* INSTRUCTION: Update the data starting at the line containing "Toggle the green switch beside Close Ticket" and ending at the line containing "coord(345,869)" by replacing "checkbox" with "check box", and give back only those lines with everything else unchanged.

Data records
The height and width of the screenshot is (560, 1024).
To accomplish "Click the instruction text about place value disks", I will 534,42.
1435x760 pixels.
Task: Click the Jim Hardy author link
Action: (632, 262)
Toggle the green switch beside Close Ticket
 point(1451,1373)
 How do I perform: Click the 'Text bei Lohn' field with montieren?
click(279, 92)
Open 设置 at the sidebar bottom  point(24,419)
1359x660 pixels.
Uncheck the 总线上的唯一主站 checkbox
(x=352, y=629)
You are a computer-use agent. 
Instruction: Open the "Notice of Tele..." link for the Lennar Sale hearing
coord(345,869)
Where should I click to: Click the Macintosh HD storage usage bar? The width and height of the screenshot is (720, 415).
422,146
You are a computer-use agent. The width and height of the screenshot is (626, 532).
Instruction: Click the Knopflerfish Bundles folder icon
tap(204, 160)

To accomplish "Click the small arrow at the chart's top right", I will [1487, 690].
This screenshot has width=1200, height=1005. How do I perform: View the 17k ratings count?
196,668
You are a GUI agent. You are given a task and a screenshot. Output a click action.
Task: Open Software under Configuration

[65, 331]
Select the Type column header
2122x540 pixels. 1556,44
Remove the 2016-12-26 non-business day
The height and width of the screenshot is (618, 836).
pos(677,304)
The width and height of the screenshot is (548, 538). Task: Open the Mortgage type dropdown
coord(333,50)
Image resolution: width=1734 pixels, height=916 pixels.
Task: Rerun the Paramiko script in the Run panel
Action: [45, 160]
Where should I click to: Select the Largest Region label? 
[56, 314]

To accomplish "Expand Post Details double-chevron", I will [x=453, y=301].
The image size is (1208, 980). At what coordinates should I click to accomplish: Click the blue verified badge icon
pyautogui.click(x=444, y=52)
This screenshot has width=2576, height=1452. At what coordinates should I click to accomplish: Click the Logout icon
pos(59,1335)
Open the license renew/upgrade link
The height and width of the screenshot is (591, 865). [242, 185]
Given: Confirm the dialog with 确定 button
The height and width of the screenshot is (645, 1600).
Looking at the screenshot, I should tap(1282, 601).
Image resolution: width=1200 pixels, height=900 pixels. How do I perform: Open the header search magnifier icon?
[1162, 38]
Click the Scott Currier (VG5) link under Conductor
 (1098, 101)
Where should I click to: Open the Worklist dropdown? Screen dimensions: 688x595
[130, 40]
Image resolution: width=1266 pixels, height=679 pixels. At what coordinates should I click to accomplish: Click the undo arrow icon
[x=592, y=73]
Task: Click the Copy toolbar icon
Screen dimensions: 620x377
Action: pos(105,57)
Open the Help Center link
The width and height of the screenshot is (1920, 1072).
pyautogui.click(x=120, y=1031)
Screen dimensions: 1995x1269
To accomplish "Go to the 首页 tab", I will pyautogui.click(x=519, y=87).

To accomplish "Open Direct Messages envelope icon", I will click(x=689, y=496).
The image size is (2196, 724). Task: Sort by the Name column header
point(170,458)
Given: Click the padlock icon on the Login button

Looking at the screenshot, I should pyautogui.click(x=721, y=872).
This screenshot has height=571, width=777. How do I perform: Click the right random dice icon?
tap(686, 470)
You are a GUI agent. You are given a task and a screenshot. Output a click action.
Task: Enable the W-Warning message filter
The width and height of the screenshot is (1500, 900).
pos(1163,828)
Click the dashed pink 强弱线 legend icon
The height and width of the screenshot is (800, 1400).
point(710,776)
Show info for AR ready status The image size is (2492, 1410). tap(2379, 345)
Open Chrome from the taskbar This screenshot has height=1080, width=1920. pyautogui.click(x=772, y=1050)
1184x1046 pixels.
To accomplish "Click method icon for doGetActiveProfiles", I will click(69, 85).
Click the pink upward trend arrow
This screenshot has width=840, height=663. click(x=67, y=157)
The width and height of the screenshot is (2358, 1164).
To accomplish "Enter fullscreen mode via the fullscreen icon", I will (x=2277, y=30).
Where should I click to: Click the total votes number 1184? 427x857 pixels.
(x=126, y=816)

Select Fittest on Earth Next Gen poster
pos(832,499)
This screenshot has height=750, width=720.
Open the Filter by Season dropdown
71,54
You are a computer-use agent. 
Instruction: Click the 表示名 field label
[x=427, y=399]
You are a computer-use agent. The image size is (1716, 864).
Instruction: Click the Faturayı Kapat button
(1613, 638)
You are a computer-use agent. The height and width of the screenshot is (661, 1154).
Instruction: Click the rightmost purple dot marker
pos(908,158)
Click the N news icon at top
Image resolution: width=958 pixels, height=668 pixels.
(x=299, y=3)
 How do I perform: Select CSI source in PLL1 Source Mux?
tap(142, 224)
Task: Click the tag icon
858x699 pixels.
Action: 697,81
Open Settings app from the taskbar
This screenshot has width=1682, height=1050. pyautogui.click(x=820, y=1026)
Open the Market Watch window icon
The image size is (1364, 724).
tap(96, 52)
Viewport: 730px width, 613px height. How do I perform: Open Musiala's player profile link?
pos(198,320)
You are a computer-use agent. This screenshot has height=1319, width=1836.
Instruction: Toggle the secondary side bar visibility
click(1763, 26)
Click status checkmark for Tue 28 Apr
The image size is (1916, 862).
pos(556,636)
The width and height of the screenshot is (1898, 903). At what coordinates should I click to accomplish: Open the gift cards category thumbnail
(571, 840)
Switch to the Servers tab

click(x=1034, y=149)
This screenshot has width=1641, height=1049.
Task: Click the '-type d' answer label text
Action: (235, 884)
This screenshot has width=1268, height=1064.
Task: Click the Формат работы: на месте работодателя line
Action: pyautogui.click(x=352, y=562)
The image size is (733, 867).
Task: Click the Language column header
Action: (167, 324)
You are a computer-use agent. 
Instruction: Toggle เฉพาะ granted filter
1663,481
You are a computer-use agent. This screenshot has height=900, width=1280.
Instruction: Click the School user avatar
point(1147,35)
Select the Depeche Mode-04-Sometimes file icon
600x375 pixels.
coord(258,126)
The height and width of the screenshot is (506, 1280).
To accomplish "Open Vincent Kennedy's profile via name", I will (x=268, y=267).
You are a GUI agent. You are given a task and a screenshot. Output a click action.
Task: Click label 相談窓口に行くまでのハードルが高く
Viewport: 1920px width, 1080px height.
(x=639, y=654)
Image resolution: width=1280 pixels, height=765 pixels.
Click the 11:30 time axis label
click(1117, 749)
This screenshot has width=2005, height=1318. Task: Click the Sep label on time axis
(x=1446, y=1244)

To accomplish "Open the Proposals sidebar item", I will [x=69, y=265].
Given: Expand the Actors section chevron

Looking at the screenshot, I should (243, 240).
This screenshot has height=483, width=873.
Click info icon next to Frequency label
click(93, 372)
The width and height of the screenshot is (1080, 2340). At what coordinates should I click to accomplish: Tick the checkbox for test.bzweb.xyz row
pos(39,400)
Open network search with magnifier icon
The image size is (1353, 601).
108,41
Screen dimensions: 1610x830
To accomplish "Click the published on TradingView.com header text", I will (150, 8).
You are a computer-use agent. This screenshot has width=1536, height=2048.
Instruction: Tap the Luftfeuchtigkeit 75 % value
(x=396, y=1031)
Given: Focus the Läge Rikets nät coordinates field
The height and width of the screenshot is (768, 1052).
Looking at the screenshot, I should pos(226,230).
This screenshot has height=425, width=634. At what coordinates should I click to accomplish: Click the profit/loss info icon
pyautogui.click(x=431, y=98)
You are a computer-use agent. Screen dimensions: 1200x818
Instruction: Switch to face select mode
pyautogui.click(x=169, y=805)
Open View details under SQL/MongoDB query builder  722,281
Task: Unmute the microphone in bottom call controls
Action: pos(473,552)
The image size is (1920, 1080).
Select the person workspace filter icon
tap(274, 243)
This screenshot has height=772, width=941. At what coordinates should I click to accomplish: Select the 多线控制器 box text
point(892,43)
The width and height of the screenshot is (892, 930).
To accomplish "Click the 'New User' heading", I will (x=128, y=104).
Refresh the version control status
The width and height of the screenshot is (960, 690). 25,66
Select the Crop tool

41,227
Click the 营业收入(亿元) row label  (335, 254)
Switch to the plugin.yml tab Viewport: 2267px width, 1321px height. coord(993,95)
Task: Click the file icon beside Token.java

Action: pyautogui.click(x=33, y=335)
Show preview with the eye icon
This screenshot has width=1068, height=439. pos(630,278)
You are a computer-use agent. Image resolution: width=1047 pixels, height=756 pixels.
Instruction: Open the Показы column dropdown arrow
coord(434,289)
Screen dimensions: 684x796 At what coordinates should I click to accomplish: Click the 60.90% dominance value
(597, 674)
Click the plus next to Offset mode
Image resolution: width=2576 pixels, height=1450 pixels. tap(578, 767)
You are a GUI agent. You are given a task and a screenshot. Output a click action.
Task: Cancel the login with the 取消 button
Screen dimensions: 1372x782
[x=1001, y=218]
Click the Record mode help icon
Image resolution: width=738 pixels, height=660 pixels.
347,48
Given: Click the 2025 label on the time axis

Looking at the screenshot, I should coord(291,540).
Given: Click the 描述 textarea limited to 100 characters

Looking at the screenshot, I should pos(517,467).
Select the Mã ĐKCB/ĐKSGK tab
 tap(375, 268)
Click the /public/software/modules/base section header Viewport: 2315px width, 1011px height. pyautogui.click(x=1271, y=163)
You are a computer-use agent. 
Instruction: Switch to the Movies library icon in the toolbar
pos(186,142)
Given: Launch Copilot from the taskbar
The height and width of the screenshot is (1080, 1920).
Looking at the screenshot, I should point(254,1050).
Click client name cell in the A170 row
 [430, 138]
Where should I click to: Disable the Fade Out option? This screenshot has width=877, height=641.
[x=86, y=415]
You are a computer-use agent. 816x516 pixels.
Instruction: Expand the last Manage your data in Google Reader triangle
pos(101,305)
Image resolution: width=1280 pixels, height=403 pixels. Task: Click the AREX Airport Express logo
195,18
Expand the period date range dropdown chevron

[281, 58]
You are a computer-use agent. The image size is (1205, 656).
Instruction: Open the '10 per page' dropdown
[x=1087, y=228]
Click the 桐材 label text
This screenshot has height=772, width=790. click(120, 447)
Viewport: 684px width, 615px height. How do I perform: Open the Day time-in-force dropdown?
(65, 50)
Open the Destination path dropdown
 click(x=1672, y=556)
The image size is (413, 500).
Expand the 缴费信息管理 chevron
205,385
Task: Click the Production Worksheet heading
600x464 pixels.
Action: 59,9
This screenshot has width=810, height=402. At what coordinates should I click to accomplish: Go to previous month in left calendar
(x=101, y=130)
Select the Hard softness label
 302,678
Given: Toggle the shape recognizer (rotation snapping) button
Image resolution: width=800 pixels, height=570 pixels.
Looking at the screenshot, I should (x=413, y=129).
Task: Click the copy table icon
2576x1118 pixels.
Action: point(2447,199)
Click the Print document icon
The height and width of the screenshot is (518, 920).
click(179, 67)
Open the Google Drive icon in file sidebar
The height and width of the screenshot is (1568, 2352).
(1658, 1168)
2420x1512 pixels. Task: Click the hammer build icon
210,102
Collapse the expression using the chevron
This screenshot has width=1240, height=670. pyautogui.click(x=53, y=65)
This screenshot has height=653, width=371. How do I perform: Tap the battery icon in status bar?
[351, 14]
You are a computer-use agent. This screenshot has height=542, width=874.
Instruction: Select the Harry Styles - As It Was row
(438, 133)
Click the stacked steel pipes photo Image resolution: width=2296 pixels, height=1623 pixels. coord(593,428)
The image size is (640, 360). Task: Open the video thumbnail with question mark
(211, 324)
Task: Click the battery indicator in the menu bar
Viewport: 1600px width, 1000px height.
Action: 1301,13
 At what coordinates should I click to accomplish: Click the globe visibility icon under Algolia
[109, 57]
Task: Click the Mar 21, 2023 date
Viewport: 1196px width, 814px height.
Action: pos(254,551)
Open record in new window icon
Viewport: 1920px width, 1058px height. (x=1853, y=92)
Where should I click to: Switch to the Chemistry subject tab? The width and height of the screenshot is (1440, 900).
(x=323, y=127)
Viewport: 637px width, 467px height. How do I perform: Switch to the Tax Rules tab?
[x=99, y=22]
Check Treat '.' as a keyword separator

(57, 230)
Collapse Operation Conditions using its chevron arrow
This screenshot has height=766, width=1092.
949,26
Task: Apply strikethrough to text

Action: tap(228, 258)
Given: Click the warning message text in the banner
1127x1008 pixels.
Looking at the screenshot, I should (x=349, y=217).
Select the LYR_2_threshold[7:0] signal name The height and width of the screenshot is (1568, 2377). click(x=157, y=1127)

* FINAL RESULT:
Toggle the green switch beside Close Ticket
 point(1451,1373)
 How do I perform: Click the 'Text bei Lohn' field with montieren?
click(279, 92)
Open 设置 at the sidebar bottom  point(24,419)
1359x660 pixels.
Uncheck the 总线上的唯一主站 check box
(x=352, y=629)
You are a computer-use agent. 
Instruction: Open the "Notice of Tele..." link for the Lennar Sale hearing
coord(345,869)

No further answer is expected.